## Exercise
Set down, character for character, everything in the records below from the line holding "The height and width of the screenshot is (595, 791)." down to the line holding "You are a computer-use agent. Image", and no other line.
Top of Available data
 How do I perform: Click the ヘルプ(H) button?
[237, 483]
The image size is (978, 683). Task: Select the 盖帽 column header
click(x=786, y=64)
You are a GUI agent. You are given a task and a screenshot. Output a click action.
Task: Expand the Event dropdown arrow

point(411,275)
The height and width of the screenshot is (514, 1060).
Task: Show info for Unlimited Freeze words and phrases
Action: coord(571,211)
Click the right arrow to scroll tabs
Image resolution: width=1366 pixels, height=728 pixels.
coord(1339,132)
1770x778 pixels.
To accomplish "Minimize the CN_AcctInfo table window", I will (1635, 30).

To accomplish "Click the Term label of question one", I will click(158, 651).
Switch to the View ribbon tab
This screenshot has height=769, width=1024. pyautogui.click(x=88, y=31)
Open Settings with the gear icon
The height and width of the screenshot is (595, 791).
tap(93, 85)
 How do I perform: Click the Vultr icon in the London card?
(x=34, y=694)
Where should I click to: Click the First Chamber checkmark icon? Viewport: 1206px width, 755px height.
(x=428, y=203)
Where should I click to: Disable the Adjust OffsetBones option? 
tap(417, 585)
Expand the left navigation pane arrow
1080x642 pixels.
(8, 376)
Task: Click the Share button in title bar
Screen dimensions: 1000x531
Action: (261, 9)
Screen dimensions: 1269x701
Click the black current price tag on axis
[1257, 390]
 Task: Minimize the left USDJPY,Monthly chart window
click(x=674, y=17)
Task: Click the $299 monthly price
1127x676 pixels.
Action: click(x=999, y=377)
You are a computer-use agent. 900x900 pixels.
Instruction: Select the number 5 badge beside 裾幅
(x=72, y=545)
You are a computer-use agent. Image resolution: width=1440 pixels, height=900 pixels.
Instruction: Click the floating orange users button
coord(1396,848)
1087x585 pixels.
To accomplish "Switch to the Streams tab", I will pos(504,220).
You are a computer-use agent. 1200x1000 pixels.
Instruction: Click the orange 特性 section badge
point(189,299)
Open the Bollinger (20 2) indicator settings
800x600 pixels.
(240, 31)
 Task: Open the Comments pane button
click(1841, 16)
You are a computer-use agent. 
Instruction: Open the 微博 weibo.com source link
Bottom of Available data
## Answer space
The height and width of the screenshot is (595, 791).
tap(93, 85)
 How do I perform: Click the Vultr icon in the London card?
(x=34, y=694)
Where should I click to: Click the First Chamber checkmark icon? Viewport: 1206px width, 755px height.
(x=428, y=203)
Where should I click to: Disable the Adjust OffsetBones option? 
tap(417, 585)
Expand the left navigation pane arrow
1080x642 pixels.
(8, 376)
Task: Click the Share button in title bar
Screen dimensions: 1000x531
Action: (261, 9)
Screen dimensions: 1269x701
Click the black current price tag on axis
[1257, 390]
 Task: Minimize the left USDJPY,Monthly chart window
click(x=674, y=17)
Task: Click the $299 monthly price
1127x676 pixels.
Action: click(x=999, y=377)
You are a computer-use agent. 900x900 pixels.
Instruction: Select the number 5 badge beside 裾幅
(x=72, y=545)
You are a computer-use agent. Image resolution: width=1440 pixels, height=900 pixels.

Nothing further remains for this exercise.